Your assignment ::
Beginning with the first line, please return the entries exactly through the line that contains "Task: Open the lightbulb app in the dock", and leave out all later lines.

Source data ::

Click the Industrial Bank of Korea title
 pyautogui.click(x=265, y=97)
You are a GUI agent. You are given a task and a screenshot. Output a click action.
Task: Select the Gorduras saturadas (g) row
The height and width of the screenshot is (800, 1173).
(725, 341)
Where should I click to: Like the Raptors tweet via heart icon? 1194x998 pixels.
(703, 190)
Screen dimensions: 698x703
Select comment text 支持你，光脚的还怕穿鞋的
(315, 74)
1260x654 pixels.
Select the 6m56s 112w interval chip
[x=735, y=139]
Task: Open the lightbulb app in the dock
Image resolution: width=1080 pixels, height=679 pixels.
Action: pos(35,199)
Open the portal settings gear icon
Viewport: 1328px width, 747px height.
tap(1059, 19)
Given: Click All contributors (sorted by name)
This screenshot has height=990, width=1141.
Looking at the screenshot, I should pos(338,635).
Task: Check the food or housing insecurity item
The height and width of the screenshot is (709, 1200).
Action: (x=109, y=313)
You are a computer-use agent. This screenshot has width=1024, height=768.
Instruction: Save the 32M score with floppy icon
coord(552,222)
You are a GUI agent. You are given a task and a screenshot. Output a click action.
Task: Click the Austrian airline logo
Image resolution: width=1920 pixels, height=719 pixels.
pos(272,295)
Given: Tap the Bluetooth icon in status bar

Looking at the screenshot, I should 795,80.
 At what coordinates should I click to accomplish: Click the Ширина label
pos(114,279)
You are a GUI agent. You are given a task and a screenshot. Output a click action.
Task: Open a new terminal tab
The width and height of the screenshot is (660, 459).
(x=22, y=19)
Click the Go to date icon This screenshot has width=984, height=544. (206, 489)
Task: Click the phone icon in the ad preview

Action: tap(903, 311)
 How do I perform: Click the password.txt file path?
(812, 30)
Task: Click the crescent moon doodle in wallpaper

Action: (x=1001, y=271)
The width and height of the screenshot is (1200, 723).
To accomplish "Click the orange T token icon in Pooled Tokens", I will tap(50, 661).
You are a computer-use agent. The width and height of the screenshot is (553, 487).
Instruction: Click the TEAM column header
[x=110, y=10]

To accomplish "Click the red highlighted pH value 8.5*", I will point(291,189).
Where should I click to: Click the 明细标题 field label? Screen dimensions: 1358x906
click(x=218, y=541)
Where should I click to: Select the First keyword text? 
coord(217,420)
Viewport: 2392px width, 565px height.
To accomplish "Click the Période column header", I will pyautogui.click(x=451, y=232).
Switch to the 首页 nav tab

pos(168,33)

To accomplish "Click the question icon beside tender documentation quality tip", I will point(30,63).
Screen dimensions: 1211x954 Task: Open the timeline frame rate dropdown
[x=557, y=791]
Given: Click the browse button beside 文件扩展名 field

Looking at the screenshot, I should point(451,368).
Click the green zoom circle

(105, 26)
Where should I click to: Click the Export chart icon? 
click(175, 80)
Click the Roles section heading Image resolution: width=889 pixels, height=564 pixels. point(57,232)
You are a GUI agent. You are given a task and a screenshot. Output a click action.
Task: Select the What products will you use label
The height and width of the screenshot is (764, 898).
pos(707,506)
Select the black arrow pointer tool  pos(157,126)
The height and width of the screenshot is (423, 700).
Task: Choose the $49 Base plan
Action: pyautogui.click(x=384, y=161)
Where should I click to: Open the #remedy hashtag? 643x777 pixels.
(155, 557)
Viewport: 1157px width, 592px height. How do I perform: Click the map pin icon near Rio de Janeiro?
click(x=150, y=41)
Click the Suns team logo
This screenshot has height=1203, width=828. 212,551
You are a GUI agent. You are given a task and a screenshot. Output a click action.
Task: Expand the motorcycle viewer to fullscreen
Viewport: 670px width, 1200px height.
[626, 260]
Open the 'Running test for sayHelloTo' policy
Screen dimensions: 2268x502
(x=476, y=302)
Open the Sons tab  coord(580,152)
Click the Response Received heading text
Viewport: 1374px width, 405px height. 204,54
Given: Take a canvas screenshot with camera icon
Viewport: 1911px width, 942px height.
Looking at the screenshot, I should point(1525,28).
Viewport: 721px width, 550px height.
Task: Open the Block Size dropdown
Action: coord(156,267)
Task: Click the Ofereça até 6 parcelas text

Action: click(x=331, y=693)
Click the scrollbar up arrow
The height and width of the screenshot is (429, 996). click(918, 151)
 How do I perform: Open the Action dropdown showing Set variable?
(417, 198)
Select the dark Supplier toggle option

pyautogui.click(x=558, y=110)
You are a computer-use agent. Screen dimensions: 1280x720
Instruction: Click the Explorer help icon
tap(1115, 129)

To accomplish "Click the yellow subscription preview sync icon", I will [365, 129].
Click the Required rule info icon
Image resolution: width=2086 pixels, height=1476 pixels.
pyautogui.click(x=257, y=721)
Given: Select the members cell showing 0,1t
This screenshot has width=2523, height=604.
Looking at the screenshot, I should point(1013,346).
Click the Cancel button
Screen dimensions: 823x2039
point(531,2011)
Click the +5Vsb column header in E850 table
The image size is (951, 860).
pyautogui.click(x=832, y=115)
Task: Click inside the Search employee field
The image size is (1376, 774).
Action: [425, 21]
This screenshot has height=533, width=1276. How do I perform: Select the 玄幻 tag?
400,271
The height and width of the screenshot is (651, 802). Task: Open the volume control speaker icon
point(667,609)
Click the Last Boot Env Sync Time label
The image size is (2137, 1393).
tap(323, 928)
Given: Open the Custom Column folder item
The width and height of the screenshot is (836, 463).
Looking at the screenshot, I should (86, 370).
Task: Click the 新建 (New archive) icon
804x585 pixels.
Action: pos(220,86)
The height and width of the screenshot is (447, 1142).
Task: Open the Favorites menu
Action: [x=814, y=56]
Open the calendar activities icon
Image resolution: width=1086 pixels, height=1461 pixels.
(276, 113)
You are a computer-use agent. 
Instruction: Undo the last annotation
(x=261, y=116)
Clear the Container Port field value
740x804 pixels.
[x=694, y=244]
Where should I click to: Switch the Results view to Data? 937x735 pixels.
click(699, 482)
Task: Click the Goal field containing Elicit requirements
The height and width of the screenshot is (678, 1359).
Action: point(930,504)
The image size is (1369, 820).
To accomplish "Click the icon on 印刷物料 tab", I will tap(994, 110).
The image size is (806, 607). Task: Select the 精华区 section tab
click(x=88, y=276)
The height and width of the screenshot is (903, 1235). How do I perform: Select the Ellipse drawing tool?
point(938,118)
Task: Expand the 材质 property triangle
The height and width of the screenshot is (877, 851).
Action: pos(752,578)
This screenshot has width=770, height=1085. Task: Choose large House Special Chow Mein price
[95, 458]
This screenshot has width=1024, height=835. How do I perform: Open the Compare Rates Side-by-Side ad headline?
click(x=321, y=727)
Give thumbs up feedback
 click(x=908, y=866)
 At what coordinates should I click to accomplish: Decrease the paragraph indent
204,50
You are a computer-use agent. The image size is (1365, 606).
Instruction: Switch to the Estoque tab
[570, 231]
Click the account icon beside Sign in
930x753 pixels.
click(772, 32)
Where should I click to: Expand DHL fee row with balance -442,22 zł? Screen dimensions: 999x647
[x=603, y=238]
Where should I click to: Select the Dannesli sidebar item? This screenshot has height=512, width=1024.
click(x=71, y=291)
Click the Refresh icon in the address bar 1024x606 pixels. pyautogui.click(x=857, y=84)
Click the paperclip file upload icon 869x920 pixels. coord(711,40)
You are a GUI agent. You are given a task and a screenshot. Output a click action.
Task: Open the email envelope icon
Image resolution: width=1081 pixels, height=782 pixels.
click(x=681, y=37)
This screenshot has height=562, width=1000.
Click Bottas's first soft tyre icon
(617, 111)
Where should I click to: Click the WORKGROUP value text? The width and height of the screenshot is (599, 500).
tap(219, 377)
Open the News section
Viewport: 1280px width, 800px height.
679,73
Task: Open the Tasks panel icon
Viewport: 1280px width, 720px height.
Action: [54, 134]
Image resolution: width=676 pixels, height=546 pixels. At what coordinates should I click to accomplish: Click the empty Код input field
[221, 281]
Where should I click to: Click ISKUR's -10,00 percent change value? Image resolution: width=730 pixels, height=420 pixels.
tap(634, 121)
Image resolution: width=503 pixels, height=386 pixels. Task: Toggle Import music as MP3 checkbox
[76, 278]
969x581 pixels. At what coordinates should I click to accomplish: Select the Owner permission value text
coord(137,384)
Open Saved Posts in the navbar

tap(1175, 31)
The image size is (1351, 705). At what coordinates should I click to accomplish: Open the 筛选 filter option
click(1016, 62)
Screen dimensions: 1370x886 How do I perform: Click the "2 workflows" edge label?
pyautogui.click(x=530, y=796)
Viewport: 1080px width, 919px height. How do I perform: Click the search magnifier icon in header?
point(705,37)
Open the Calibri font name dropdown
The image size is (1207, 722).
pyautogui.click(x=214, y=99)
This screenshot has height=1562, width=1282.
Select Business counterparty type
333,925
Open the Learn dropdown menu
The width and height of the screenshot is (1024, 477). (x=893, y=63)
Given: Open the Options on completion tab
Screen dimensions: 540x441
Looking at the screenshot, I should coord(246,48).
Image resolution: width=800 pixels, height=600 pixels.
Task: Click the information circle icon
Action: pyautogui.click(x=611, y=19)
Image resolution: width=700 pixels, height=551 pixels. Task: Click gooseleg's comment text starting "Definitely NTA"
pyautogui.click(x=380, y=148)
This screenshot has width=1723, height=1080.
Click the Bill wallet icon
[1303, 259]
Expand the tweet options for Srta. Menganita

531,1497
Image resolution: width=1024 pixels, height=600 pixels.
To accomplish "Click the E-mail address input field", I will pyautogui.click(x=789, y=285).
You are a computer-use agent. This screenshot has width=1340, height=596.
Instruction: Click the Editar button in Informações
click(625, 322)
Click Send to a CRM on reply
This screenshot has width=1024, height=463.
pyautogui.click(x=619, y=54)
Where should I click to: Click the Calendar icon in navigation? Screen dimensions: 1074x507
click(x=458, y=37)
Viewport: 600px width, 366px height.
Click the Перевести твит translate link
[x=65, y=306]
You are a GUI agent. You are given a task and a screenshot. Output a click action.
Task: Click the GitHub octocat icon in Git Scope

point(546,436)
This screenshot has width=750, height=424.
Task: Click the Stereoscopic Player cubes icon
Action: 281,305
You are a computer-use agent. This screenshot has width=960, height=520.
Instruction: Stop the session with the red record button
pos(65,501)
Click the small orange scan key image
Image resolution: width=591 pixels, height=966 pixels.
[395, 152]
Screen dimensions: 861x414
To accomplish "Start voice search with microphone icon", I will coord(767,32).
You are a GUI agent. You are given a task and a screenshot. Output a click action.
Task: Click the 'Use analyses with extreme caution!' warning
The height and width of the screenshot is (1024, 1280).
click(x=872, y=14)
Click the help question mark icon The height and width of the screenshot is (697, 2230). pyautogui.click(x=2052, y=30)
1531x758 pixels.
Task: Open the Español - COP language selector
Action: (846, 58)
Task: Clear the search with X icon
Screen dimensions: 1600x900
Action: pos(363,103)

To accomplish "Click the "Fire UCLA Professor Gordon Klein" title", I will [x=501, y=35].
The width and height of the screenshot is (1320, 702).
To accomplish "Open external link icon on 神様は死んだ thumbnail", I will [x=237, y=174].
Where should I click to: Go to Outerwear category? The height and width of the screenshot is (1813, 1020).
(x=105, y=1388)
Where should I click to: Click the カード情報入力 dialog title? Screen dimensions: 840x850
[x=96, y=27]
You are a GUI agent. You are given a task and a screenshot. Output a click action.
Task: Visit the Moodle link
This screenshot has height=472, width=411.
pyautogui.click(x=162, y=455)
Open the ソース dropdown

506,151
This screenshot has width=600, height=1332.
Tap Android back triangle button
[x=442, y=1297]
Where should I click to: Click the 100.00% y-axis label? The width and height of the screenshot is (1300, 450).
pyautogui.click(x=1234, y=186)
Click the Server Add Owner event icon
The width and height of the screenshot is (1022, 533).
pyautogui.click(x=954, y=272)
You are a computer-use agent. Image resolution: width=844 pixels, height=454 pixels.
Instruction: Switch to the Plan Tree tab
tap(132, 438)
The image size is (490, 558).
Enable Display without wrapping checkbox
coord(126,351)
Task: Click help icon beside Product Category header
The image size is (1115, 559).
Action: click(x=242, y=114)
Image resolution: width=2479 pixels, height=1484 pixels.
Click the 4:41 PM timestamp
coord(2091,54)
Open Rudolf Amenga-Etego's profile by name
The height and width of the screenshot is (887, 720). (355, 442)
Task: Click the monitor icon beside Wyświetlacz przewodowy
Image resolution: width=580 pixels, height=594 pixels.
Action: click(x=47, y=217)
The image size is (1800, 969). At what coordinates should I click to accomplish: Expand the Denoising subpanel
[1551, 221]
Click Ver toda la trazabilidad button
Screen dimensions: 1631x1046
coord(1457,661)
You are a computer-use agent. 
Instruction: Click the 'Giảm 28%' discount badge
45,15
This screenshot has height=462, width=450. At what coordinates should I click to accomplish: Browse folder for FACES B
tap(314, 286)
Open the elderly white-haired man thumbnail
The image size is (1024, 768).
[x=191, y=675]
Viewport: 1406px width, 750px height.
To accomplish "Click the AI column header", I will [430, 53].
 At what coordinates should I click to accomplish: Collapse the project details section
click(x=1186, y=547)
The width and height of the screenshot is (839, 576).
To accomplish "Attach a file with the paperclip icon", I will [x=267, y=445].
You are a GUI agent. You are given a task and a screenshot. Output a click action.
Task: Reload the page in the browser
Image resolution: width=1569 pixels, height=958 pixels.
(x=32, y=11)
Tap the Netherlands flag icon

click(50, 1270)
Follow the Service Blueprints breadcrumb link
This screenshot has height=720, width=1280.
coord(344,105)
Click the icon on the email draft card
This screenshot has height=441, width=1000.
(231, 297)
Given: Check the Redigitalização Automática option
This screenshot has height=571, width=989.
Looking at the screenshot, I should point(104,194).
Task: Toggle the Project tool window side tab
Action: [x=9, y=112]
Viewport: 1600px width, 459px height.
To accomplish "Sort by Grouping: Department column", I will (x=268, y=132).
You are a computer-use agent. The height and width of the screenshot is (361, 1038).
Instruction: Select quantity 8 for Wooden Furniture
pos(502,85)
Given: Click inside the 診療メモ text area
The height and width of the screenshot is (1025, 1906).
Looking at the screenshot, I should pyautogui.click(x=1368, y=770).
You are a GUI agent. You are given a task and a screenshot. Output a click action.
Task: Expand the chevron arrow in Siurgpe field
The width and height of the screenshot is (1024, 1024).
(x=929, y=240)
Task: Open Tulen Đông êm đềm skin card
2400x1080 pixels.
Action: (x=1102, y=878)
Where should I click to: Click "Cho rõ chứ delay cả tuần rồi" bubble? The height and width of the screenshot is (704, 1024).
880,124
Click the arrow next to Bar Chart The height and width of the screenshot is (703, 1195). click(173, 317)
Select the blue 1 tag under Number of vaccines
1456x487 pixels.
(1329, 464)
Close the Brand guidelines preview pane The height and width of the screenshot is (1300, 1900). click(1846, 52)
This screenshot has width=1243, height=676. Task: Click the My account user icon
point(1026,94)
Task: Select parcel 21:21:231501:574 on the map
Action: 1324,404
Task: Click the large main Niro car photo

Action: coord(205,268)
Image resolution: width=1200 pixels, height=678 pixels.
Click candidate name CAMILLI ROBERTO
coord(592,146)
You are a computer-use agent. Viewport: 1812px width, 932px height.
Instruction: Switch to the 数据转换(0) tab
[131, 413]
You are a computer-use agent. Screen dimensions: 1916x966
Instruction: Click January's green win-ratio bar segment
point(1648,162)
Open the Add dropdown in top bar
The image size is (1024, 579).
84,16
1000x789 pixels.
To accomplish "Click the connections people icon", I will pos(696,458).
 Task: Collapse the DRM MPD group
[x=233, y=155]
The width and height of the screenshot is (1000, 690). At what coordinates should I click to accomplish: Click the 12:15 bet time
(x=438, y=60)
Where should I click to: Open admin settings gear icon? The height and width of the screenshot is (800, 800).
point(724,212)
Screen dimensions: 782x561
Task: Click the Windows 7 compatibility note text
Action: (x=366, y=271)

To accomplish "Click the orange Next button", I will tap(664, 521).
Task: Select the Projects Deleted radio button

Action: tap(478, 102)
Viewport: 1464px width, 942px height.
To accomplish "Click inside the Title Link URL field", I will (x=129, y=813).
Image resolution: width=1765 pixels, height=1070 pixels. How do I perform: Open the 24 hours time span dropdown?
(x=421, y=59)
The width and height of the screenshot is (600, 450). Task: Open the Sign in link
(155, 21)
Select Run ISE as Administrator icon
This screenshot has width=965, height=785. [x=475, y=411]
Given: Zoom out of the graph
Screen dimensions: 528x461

Result for this exercise ::
Click the Industrial Bank of Korea title
 pyautogui.click(x=265, y=97)
You are a GUI agent. You are given a task and a screenshot. Output a click action.
Task: Select the Gorduras saturadas (g) row
The height and width of the screenshot is (800, 1173).
(725, 341)
Where should I click to: Like the Raptors tweet via heart icon? 1194x998 pixels.
(703, 190)
Screen dimensions: 698x703
Select comment text 支持你，光脚的还怕穿鞋的
(315, 74)
1260x654 pixels.
Select the 6m56s 112w interval chip
[x=735, y=139]
Task: Open the lightbulb app in the dock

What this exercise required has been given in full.